The following organizations and associations offer local, in-person chronic pain support groups:
Psychology Today offers a comprehensive listing of groups by state. Even sites such as MeetUp may include local groups.
If you can’t find a local chronic pain support group, you may be able to start one of your own. The American Chronic Pain Association offers guidance on starting such a group to serve your local community.
Starting a group of your own can be a major undertaking. It will likely require ongoing dedication, so make sure that you’re up for the challenge before you decide to take this mission on.
What to look in support groups
To find a group that works for you, think about what you want to get out of a group:
- Are you looking for a space where you can express your feelings to others?
- Is a group that offers detailed tips and advice for coping with chronic pain more in line with your needs?
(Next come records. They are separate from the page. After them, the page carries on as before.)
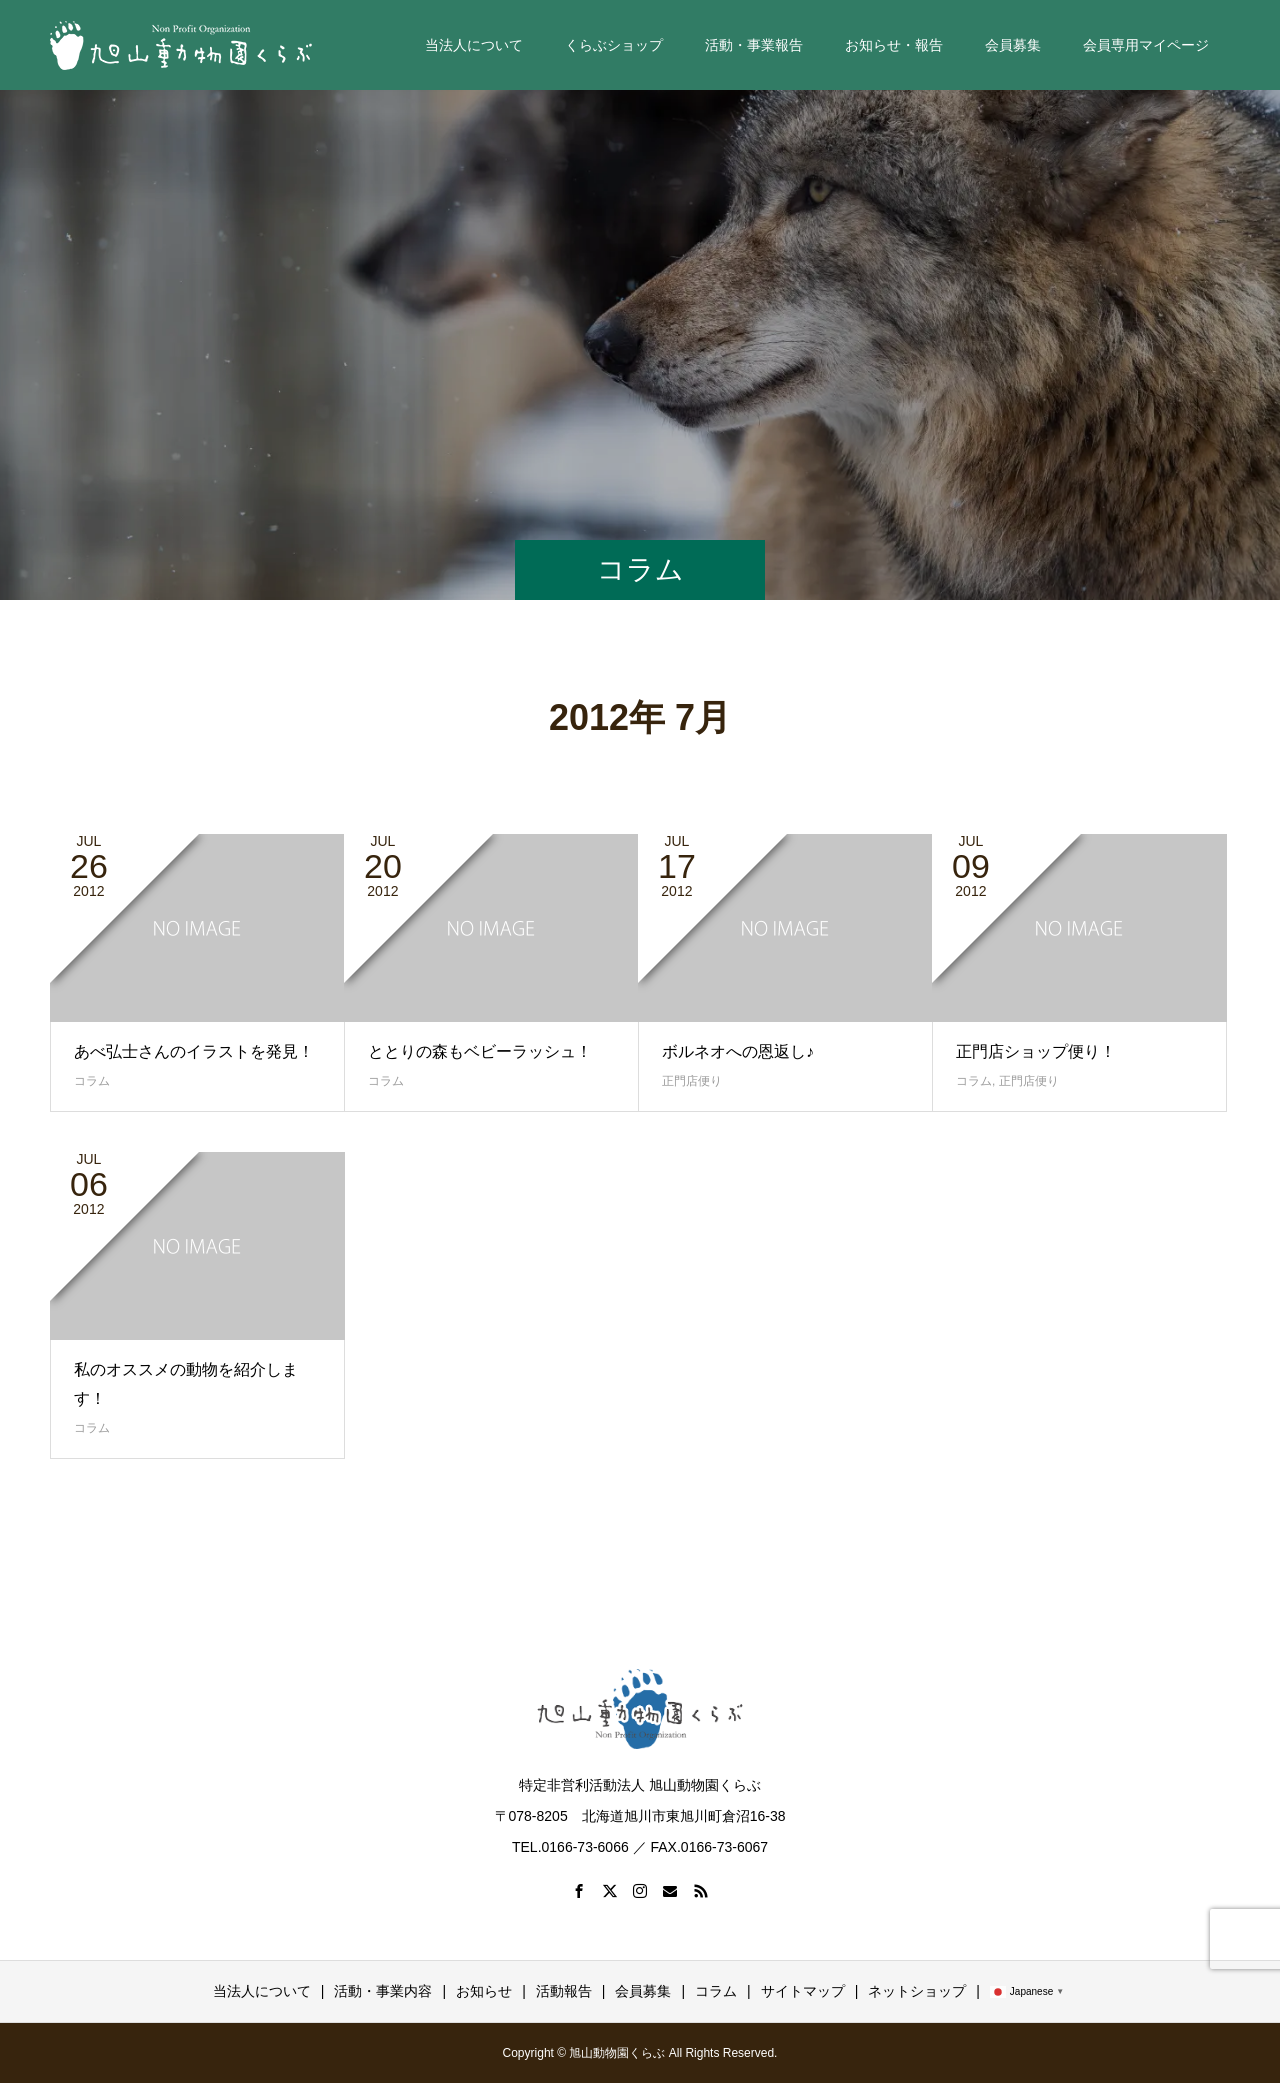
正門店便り (692, 1081)
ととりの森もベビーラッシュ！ (480, 1051)
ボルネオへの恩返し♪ (738, 1051)
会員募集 (1013, 45)
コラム (92, 1081)
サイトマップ (803, 1991)
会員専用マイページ (1146, 45)
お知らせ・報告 (894, 45)
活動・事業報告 (754, 45)
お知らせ (484, 1991)
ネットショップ (917, 1991)
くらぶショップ (614, 45)
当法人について (474, 45)
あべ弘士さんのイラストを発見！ (194, 1051)
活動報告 (564, 1991)
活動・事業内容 (383, 1991)
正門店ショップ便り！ (1036, 1051)
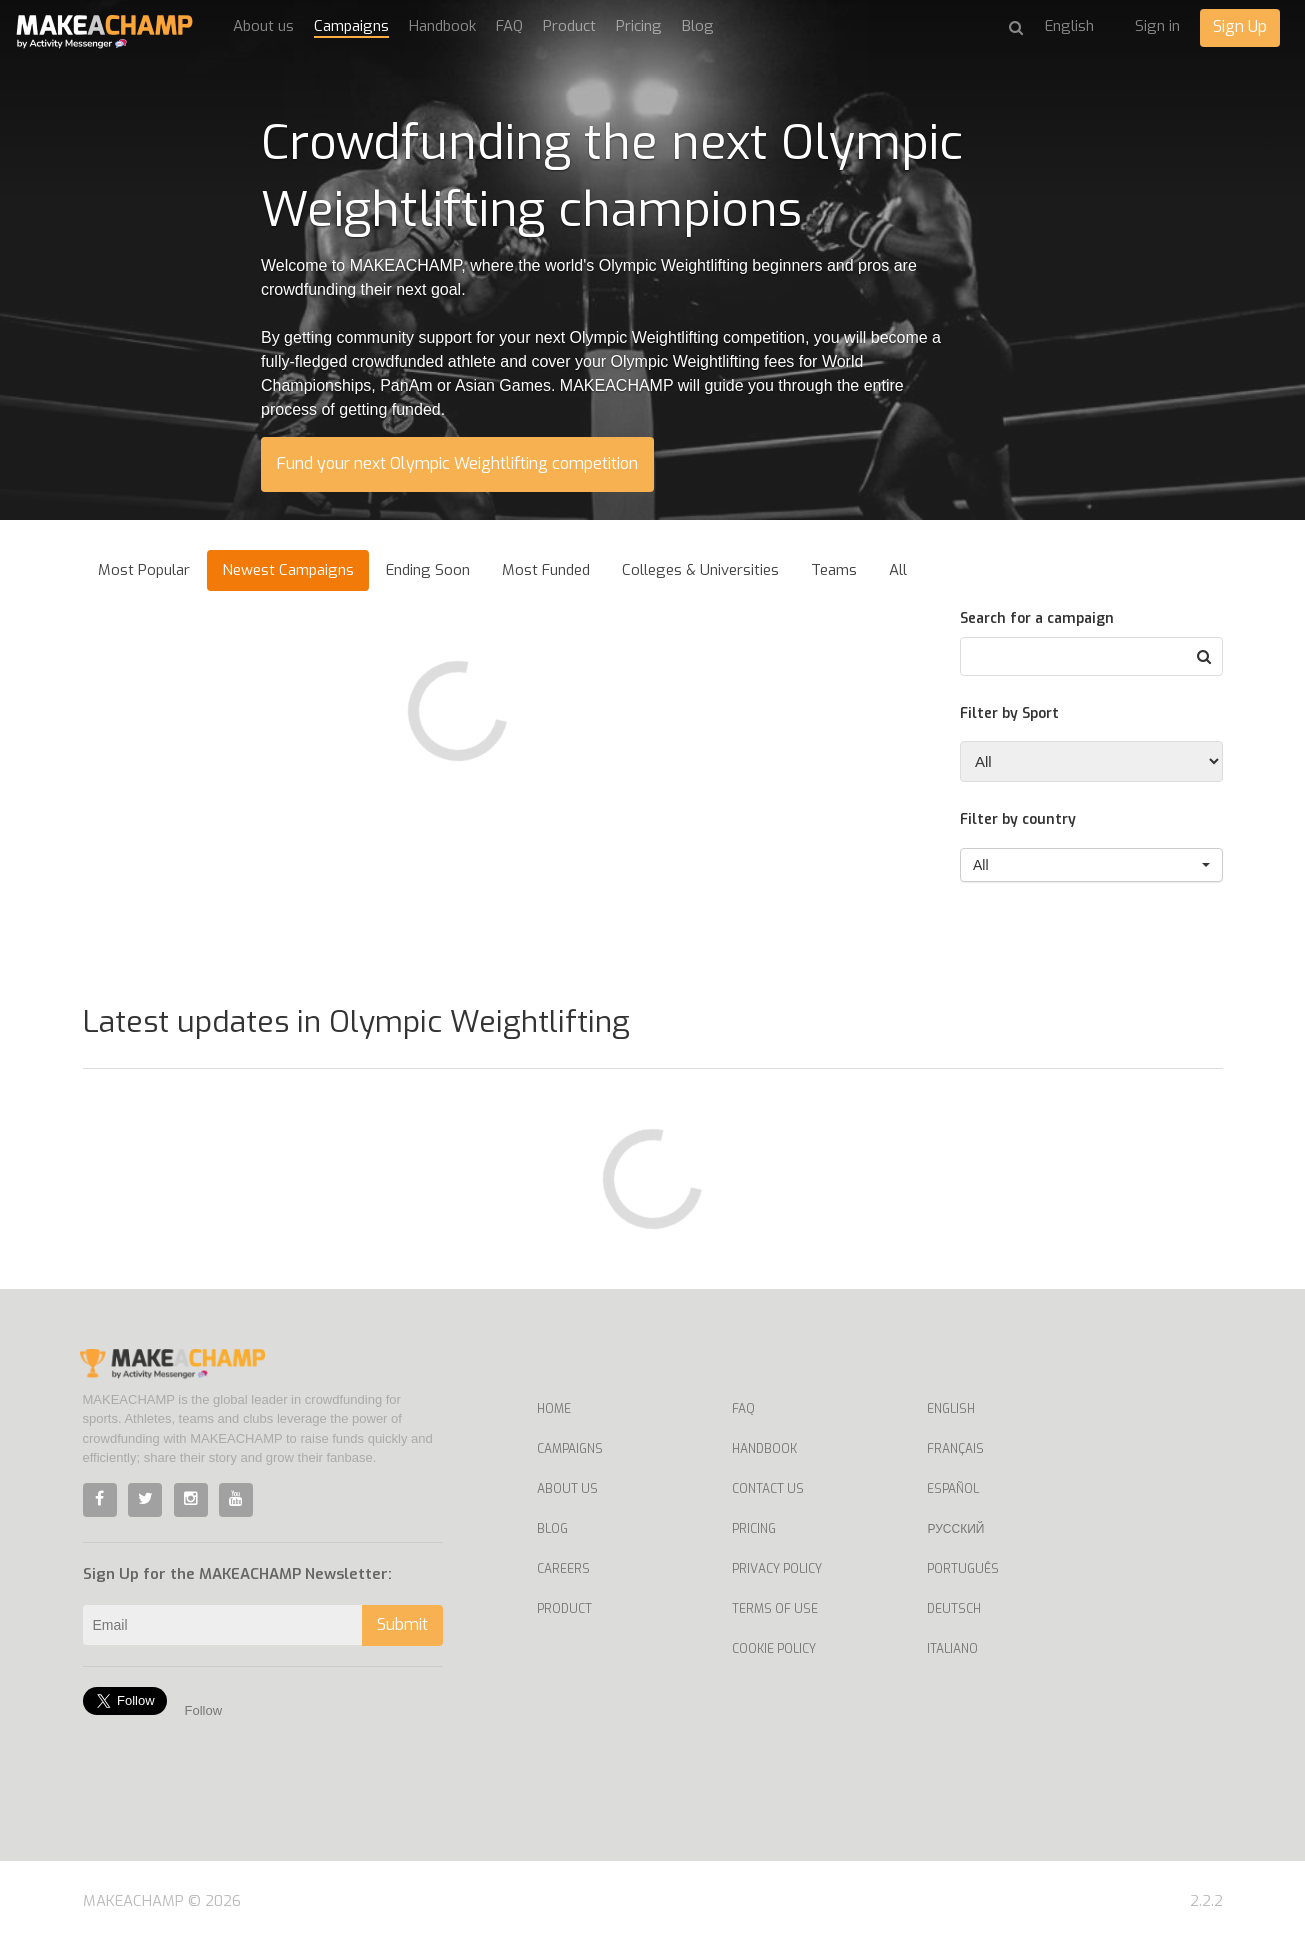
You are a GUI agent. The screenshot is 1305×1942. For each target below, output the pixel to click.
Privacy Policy (777, 1569)
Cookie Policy (774, 1649)
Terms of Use (775, 1609)
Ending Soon (428, 570)
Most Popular (144, 570)
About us (263, 26)
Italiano (952, 1649)
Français (955, 1449)
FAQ (509, 26)
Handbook (442, 26)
- Are you hoping to find a relaxed environment where you can just enjoy some conversation with others who have something in common without dwelling on your health?
All of these different types of groups exist, so you can absolutely find different types of support depending on the group that you choose.
For support groups to be effective, it’s important to feel comfortable and to trust the other group members. Look for a group that is supportive, safe and well-regulated. Find an in-person groups led by trained professionals who help to make sure spaces are safe and welcoming.
Online groups can be more difficult to regulate, especially if moderators are not consistently online. If you do join an online group, look for a private group that screens members before admitting them. You may want to sit back and watch the conversation for a few days to get a sense of the group before deciding to engage.
Well-organized groups often create a more engaging atmosphere than groups with less structure. Regularly scheduled meetings and questions to prompt discussion help to keep things organized and spur conversation. For online groups, look for an engaged membership.
Every group is different. If the first group you connect with isn’t quite what you’re looking for, keep looking. There’s sure to be one out there that supports your needs.